> **Work item**
Your answer must consist of exactly the lines below, starting with the line with "August 2024 (20, 2047)" and going on through the line with "December 2023 (23, 2116)", and nothing else.
** Opening Extracted data block **
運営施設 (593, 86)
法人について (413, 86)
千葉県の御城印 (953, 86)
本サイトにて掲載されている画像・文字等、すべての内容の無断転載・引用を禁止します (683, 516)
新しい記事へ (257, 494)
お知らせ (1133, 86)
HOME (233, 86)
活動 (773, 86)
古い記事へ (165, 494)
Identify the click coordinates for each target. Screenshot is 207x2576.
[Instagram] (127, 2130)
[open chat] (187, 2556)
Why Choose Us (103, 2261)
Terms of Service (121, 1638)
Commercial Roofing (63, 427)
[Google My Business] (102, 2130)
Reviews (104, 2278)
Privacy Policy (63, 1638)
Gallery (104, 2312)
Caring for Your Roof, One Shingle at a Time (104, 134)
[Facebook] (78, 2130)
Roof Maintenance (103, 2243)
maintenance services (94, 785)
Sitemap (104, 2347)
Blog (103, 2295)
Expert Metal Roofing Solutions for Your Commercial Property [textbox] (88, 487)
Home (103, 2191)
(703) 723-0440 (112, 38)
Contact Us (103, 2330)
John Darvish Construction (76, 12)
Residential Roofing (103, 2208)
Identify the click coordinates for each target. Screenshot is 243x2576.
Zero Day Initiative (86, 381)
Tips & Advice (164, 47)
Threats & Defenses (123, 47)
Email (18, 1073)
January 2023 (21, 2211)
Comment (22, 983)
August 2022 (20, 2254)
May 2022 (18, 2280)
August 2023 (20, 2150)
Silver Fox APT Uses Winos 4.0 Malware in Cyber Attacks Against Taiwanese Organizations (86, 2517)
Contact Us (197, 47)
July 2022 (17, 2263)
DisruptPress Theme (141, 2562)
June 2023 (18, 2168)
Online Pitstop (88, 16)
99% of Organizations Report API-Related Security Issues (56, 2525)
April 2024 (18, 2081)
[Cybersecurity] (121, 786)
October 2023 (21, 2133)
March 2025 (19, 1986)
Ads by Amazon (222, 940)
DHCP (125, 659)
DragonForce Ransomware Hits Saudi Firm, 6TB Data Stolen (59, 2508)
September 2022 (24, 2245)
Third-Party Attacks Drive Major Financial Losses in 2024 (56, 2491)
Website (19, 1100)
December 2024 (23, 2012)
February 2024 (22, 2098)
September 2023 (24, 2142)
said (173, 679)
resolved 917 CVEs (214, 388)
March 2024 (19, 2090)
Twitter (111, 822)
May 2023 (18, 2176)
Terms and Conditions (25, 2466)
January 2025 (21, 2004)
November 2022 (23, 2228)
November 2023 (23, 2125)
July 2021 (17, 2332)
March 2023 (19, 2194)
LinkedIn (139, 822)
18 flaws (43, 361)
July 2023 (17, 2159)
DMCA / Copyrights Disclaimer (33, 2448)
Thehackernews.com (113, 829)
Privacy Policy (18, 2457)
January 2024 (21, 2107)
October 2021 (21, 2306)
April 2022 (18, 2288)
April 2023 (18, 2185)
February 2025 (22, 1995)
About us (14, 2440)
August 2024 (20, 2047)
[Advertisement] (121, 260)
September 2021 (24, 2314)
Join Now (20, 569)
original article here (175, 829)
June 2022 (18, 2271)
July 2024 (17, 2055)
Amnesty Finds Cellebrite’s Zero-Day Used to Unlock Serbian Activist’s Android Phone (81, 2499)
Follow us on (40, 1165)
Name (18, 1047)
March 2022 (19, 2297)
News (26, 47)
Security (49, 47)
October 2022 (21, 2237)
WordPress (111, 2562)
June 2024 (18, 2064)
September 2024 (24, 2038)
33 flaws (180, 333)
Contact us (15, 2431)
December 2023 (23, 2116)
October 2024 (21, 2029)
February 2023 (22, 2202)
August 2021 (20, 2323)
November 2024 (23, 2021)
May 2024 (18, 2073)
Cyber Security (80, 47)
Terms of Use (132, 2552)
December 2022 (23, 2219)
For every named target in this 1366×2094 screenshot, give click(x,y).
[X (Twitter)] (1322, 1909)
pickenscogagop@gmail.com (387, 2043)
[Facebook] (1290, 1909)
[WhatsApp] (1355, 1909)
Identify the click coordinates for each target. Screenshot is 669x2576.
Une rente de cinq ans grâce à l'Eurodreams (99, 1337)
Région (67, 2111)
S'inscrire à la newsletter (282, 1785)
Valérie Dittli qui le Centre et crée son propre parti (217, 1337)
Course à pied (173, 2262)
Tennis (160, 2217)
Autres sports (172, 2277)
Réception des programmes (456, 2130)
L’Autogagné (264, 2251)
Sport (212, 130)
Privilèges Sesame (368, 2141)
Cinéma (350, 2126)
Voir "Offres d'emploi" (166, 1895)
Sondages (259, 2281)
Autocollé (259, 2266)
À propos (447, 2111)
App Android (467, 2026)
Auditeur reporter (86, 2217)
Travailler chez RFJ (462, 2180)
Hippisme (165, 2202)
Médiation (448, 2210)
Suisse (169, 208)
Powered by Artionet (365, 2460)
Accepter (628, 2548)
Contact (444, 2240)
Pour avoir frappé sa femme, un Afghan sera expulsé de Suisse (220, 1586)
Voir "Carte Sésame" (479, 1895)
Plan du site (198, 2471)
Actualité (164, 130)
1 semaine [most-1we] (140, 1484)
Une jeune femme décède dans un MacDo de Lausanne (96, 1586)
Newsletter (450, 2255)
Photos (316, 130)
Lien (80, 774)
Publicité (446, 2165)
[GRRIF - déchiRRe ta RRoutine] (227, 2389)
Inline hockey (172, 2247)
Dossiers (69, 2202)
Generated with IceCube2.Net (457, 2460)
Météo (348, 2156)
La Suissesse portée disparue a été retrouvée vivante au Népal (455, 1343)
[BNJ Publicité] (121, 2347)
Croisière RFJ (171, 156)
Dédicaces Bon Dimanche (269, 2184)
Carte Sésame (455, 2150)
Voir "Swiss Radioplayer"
** Closing Extracted data block **
> **Exercise answer**
August 2024 (20, 2047)
[Advertisement] (121, 260)
September 2021 (24, 2314)
Join Now (20, 569)
original article here (175, 829)
June 2022 (18, 2271)
July 2024 (17, 2055)
Amnesty Finds Cellebrite’s Zero-Day Used to Unlock Serbian Activist’s Android Phone (81, 2499)
Follow us on (40, 1165)
Name (18, 1047)
March 2022 (19, 2297)
News (26, 47)
Security (49, 47)
October 2022 (21, 2237)
WordPress (111, 2562)
June 2024 (18, 2064)
September 2024 (24, 2038)
33 flaws (180, 333)
Contact us (15, 2431)
December 2023 (23, 2116)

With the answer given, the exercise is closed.